Tasks and exercises:
a) Name every celebrity the review of 'Love, Loss and What I Wore' says has been involved in some of the shows.
b) Carry on the review of 'Love, Loss and What I Wore' from the point where it stops.

Selection:
++++++++
4 Corners - Himanshu Sitlani shares his views on watching 'Love, Loss and What i Wore' in Toronto, Canada

Apparel oft proclaims the (Wo)man

When I shifted to Toronto a couple of months ago, I realised that I’d finally get to see a big, glamour filled theatre evening. So when the chance came to finally see my first play in Canada, and my first in over 3 months, expectations were high. And I picked a play that’s been receiving rapturous applauses in the US and Canada, ‘Love, Loss and What I wore’ – a memoir of over 20 stories about how clothes make a woman.

Yes, I watched a chic flick on stage.

Love, Loss and What I Wore, is a collection of pieces written by the sister duo of Nora Ephron (Screenwriter of films including When Harry Met Sally, Sleepless in Seattle, You’ve Got Mail and Julie & Julia) and Delia Ephron (Co - Screenwriter and producer of the above films) and based on the best selling book of the same name by Ilene Beckerman. The cast consists of 5 women on a rotational basis. Celebrities too have been involved in some of the shows. These include, Mellisa Joan Hart, Fran Drescher, Rosie O’ Donnell and Brooke Shields.
++++++++
Data block:
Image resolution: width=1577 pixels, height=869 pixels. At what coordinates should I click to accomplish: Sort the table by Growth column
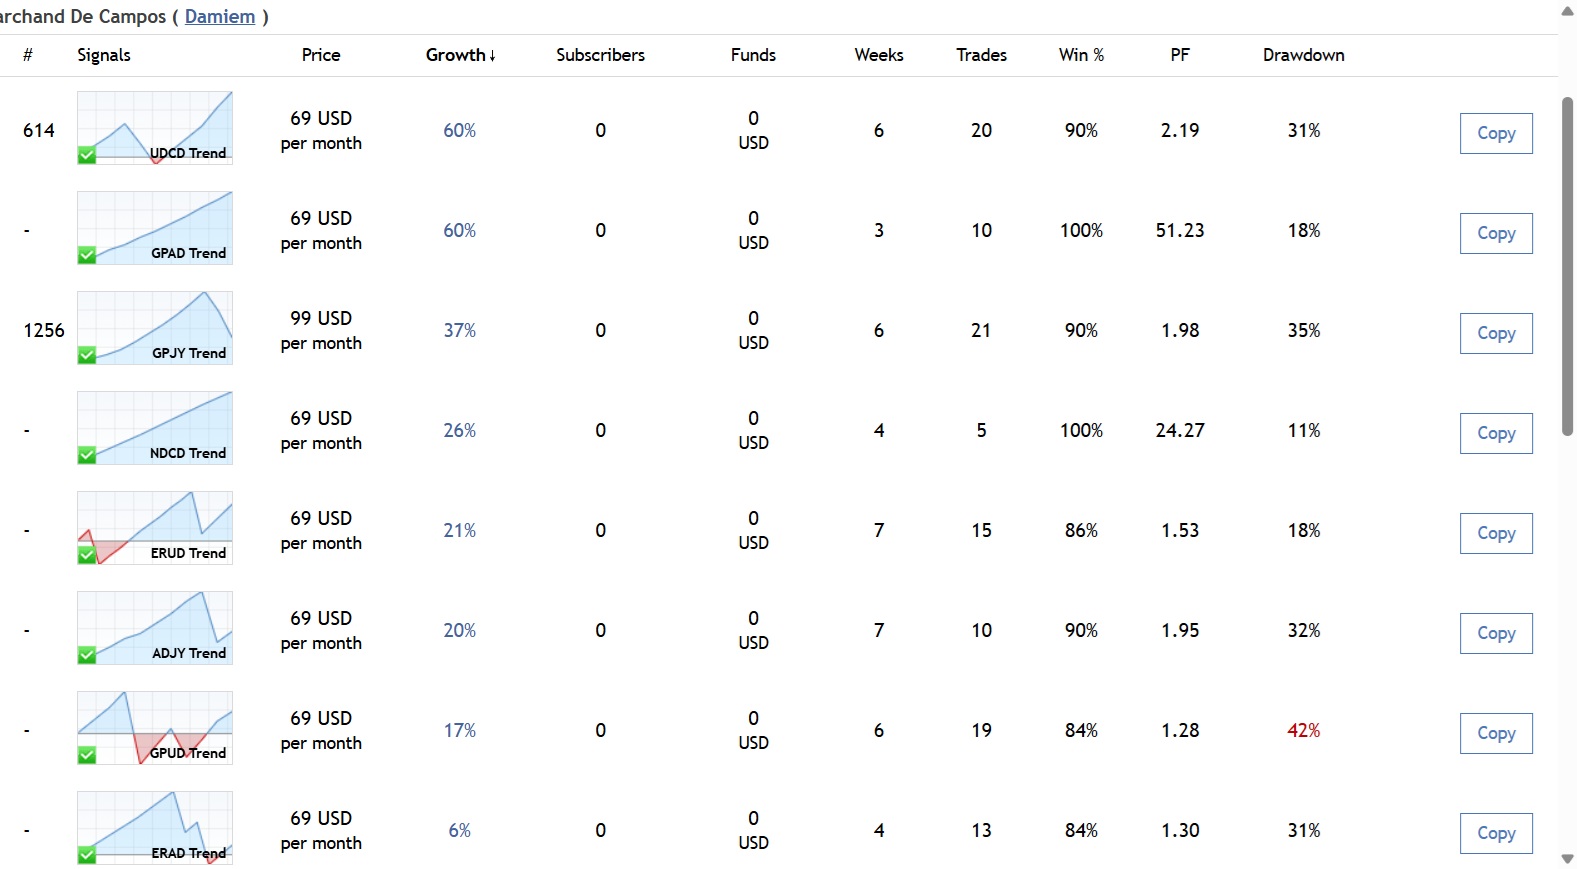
++++++++
Exercise responses:
a) Mellisa Joan Hart, Fran Drescher, Rosie O’ Donnell and Brooke Shields

b)
I saw the show at the Panasonic Theatre, built in 1911 and has gone through many transformations since then. The theatre itself is a 500+ seater proscenium space, pretty much like St. Andrew Auditorium in Bombay. An interesting fact, the popular theatres in Toronto are named after electronic companies, Panasonic, Sony and Canon.

The play itself revolved around 5 women playing different characters through a series of short monologues, narrating stories about the clothes they wore at different stages of their lives. The vignettes included stories on bras, leather boots, bathrobes, prom dresses, gang sweaters, the irreplaceable shirt, wardrobe malfunctions, first date outfits, lucky underwear, your mother’s taste in clothes and dressing up as Madonna (“if you haven’t you are either lying or are Amish”).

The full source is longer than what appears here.